Police charged and detained woman after she failed to provide breath samples
An accused who had a limited understanding of English and claimed not to know the word “lawyer” did not understand her constitutional right to counsel and the options available to her, said the Prince Edward Island Court of Appeal has ruled.
In R. v Polusmiak, 2022 PECA 8, the appellant was born in Ukraine in 1972, grew up speaking Ukrainian, and was educated in Russian. She immigrated to Canada in 2017. Her level of English, according to her employer, was basic and limited.
She was involved in a single-vehicle accident in 2019. Police asked her to give breath samples for an approved screening device analysis under s. 320.27(1)(b) of the Criminal Code. When she did not provide samples after several attempts, she received a charge of refusal contrary to s. 320.15(1) of the Code. Police detained her for around eight hours.
A trial in PEI Provincial Court, aided by a translator, found the appellant guilty. She took the case to the Summary Conviction Appeal Court (SCAC), which dismissed her appeal. She then sought leave to appeal from the PEI Court of Appeal.
The appellate court granted leave to appeal, allowed the appeal, and quashed her conviction. The court excluded the evidence under s. 24(2) of the Canadian Charter of Rights and Freedoms – relating to evidence obtained in a manner that infringed rights or freedoms under the charter – based on violations of ss. 10(b) and 9 of the charter – which deal with the rights to retain counsel and not be arbitrarily detained, respectively.
The SCAC improperly determined that the appellant understood her s. 10(b) rights, the appellate court ruled.
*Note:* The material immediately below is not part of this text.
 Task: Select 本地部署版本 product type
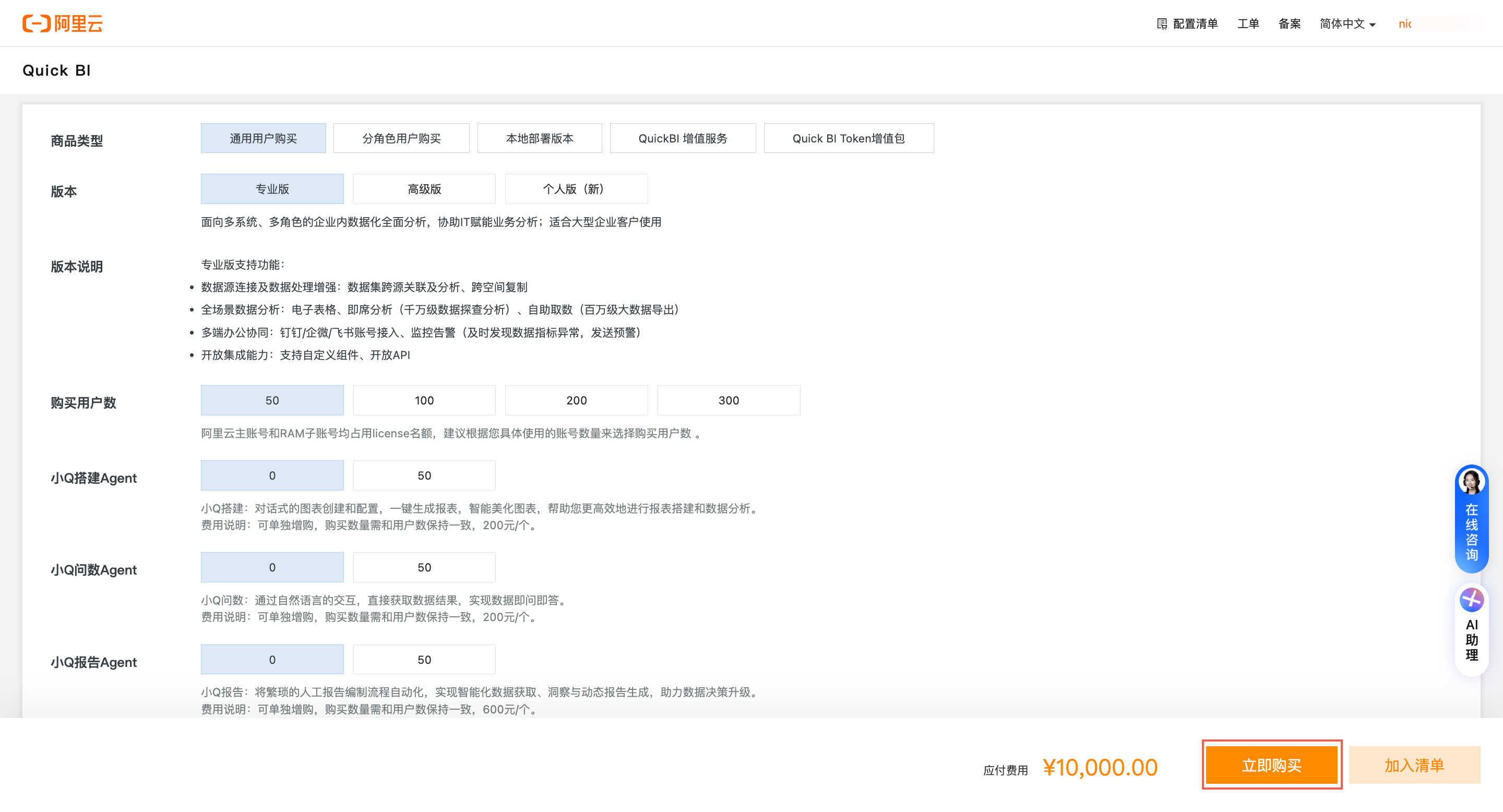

The evidence showed that she had problems understanding English, including:
- the ambulance attendants observed that there was a language barrier
- a witness at the scene said that the appellant did not comprehend the words spoken to her
- a doctor said that the appellant’s husband had to assist in translating
- the appellant testified at trial that did not know what “lawyer” meant.
The police knew or should have known that her first language was not English and that she was having trouble understanding them, and they did not fulfill their duty to take further steps to ensure that she comprehended her rights, said the appellate court.
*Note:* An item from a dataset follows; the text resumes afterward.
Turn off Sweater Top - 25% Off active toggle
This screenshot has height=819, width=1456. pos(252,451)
Next, the breach of the appellant’s s. 9 right started when the officer-in-charge – without assessing the criteria in s. 498 of the code and other relevant factors – turned her over to the back-up police officers for overnight detention in a correctional centre, the appellate court said.
The detention had severe impacts – after the back-up officers refused to let her go home to her husband, the appellant presumed that she was going to be kept in a police station, deemed herself a failure, and tried to end her life upon release.
Regarding s. 24(2) of the charter, the appellate court found that the evidence was obtained in a way that violated the appellant’s rights under both ss. 10(b) and 9 because her limited comprehension of English was a thread weaving through the whole incident.
The court conducted an analysis under R. v. Grant, 2009 SCC 32. The first factor – the seriousness of the charter-infringing state conduct – was met when police failed to ascertain that the appellant understood her rights under s. 10(b) despite her obvious comprehension difficulties.
The s. 9 breach was even more serious because none of the three officers involved seemed to consider ss. 493 to 499 of the code, the appellate court said. These breaches were systemic in nature, the court added.
The second criterion pertained to the impact of the charter-protected interest. The s. 10(b) violation prevented the appellant from receiving legal advice when she was vulnerable, while the s. 9 breach affected her liberty, the appellate court said.
The third factor involved the society’s interest in the adjudication of the merits. The court found it appropriate to exclude the evidence because admitting it would bring the administration of justice into disrepute.